I think we got this discussion totally wrong anyway. Here’s my model of the optimization:
The optimization is to transform
S1:
tmp = SRC
...
S2:
DEST = tmp
to
S1:
DEST = SRC
I think this is best split into 4 steps. I don’t think we ever want to do the steps separately, but this clarifies the analysis rules.
Step 0 (original)
S1:
tmp = SRC
...
S2:
DEST = tmp
Step 1 - add additional dead write
S1:
tmp = SRC
DEST = tmp
...
S2:
DEST = tmp
This requires that DEST is dead at S1, and that it can be evaluated there (e.g. it is not a dereference of a pointer that is uninitialized there). Nothing else matters.

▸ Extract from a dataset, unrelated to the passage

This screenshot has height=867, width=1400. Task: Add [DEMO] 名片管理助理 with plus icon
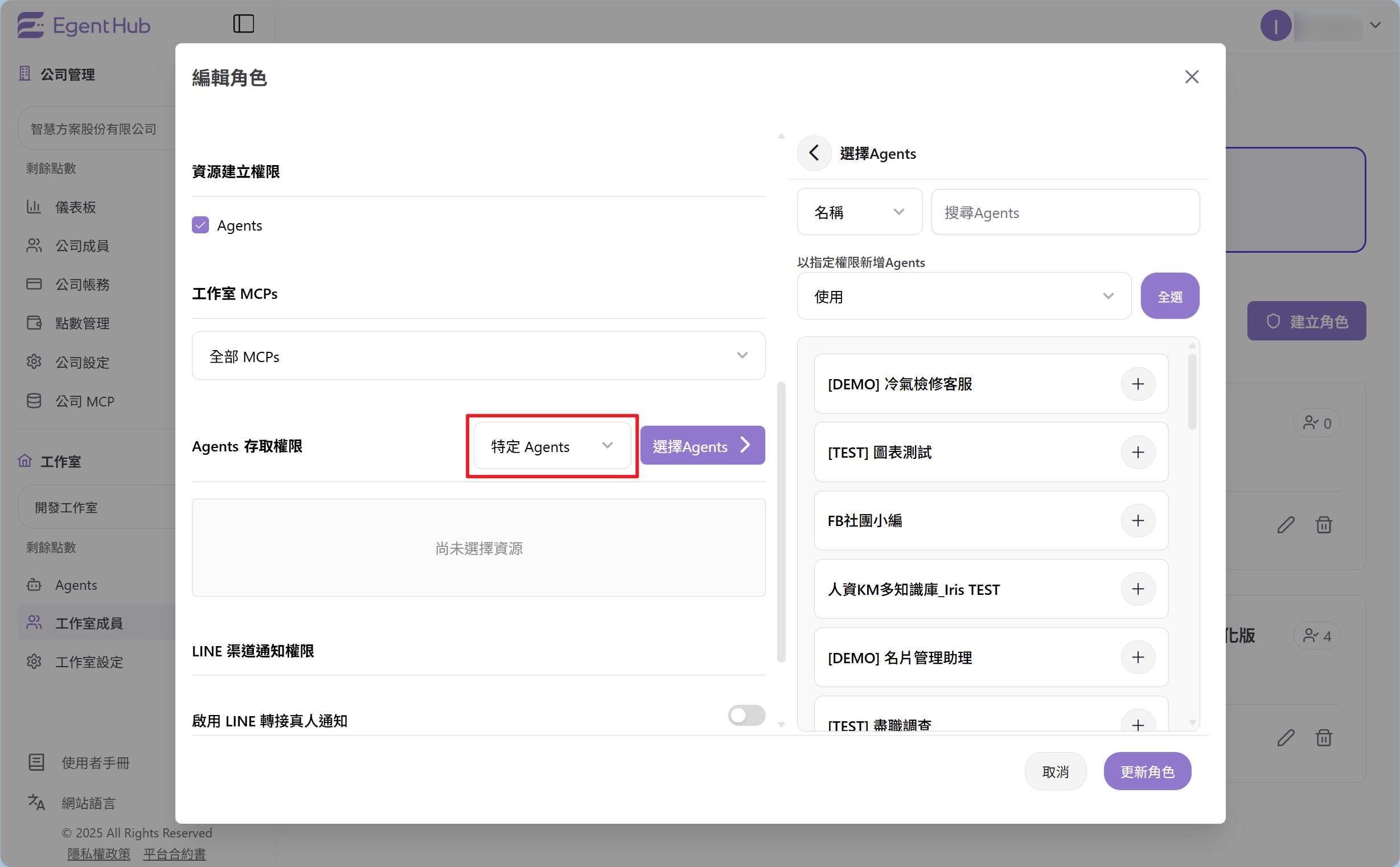coord(1138,657)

Step 2: common subexpression introduction
S1:
tmp = SRC
DEST = tmp
...
S2:
tmp2 = DEST
DEST = tmp2
This requires that the newly-added read links with the write of tmp - basically a “memdep” analysis.

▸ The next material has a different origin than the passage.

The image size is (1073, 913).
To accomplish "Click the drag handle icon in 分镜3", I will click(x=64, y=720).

This also requires that the address of DEST does not change, which is non-trivial because DEST can be the dereference of a pointer.
Step 3: remove write-of-read
S1:
tmp = SRC
DEST = tmp
...
S2:
NOP
After step 2, S2 is obviously a NOP and can be removed.
Step 4: remove tmp
S1:
DEST = SRC
...
S2:
NOP
This is purely a local operation, but may require some sophistication if e.g. SRC is a function call. I think we are always justified doing it, but we should make sure it is OK.